Another thing that bothers her is how I’m always planning for us and the future. Involving her to help make the best decisions for us. She gets upset and says we’re just dating and not married. That she feels the planning is a waste of time with us not being married yet. But all she talks about is being married. Her on the other hand has never once made preparations for marriage that she shared or showed me other than telling me she wants to be. Maybe that’s my fault. Maybe I shouldn't include her in my life like that until we’re at least Engaged.

Anyway back to the ultimatum day I decided my son and I were going home. Our talk was away from him. She cried and cried and didn’t want me to leave. I told my son we had to leave because I wanted to see my youngest sons baseball game. Which he did have one late the coming Sunday. She txt me the entire 4 hour drive. Saying how she was balling on the floor and how not being married made her feel worthless that there’s something wrong with her. I wanted to comfort her but didn’t know how after the bomb she dropped on me.

The very next day while fixing lunch together my oldest wanted to talk. My 13 year old took me to the living room and sat me down to tell me he wanted her to be his mom. I thanked him and went out side and lost it. He has no idea what happened the day before.

Since then her uncle died and I’ve tried to reach out to her and she is not being receptive. She has an extremely hard time with death. Her world shakes when anyone that she might know has a family or friend pass away. It rocks her for weeks. Yet she will not go to a funeral or wake because there that far removed from her. Only going to her coworkers sons funeral and asking me to not go because she wanted to do it with just her coworkers. I obliged but it left a strange taste in my mouth.

Saved data entries ->
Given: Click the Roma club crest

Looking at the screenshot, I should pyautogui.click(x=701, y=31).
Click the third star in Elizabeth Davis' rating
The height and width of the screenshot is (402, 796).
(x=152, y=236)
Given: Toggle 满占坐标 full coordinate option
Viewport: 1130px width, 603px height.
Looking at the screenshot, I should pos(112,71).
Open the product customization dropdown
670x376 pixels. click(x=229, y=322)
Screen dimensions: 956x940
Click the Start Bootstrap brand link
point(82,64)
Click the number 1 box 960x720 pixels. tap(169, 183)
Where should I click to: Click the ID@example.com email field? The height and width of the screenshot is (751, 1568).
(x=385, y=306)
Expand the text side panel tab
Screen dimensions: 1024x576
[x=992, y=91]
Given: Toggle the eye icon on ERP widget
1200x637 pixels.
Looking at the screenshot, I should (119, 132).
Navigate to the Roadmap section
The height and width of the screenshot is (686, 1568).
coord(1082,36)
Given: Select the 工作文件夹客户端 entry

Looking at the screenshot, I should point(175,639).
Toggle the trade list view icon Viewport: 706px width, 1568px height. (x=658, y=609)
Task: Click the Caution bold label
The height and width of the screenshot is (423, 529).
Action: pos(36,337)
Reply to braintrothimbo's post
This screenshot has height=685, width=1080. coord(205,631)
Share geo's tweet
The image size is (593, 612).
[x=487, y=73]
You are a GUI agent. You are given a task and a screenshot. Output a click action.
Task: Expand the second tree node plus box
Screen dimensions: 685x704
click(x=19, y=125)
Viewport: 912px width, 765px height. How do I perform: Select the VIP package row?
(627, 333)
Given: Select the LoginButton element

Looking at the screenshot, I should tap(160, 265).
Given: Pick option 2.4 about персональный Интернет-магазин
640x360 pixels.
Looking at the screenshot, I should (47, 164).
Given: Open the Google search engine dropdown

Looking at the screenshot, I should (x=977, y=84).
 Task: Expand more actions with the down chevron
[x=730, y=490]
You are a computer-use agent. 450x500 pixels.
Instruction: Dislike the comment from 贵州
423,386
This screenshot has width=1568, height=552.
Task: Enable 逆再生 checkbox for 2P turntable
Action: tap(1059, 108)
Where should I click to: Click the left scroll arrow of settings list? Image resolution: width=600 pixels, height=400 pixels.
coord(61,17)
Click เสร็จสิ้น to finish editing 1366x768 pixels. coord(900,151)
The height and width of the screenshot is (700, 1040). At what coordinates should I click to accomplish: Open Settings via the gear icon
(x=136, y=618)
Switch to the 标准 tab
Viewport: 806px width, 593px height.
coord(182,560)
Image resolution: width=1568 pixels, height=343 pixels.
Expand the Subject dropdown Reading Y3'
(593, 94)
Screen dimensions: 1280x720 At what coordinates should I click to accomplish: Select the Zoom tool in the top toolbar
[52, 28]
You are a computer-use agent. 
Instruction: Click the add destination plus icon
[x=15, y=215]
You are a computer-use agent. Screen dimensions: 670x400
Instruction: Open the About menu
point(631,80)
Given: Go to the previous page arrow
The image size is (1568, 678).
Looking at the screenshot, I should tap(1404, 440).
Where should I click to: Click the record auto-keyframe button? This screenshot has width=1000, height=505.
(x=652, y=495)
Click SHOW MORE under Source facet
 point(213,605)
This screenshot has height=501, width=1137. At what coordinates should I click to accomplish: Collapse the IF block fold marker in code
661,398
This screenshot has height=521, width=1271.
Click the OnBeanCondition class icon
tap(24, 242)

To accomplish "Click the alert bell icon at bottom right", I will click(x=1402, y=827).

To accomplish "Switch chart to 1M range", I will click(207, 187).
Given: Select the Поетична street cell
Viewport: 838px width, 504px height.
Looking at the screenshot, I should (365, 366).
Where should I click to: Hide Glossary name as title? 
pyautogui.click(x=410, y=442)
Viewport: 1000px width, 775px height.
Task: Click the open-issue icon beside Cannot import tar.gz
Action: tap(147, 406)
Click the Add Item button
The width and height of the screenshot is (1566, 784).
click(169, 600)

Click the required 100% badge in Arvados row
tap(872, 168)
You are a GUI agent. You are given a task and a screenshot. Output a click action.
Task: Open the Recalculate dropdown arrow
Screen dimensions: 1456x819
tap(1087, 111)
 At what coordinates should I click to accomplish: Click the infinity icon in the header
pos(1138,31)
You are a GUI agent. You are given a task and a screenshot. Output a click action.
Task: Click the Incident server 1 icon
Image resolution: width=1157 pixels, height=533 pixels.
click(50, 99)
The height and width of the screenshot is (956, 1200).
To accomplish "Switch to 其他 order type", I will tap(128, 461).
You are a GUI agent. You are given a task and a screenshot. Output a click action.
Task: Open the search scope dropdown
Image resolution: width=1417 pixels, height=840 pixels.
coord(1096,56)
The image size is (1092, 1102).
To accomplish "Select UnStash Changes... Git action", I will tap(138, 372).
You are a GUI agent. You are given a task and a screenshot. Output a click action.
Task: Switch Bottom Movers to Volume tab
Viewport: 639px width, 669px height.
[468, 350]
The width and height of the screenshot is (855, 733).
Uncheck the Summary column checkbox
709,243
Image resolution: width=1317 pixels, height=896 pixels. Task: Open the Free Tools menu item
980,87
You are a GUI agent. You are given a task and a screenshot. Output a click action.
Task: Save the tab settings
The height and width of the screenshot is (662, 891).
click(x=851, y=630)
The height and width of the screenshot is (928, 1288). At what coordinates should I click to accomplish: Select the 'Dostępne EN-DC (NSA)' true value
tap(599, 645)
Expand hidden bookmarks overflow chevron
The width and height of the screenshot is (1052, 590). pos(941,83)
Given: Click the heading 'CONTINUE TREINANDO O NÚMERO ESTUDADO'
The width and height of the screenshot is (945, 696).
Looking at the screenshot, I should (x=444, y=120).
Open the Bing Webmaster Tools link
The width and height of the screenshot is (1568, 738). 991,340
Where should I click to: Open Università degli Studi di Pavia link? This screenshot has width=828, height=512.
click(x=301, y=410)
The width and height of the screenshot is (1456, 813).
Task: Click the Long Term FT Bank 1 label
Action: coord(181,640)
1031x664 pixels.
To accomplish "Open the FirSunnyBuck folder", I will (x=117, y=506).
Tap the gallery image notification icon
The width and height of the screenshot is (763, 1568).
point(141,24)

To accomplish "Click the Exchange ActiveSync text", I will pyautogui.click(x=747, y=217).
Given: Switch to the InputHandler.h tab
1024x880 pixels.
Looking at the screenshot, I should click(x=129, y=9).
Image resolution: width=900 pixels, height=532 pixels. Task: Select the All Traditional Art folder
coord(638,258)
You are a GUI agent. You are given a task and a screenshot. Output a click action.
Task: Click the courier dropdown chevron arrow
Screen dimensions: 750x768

Work instruction A ->
Answer these questions from the relationship passage:
(i) How long was the drive home?
(ii) How old is the son who sat the narrator down in the living room?
(iii) Whose funeral did she attend?
Work instruction B -> Translate this sentence from the relationship passage into Spanish: "She has an extremely hard time with death."
The entries have no connection to the relationship passage.

Expected output A ->
(i) 4 hours
(ii) 13
(iii) Her coworker's son's funeral

Expected output B -> A ella le cuesta muchísimo lidiar con la muerte.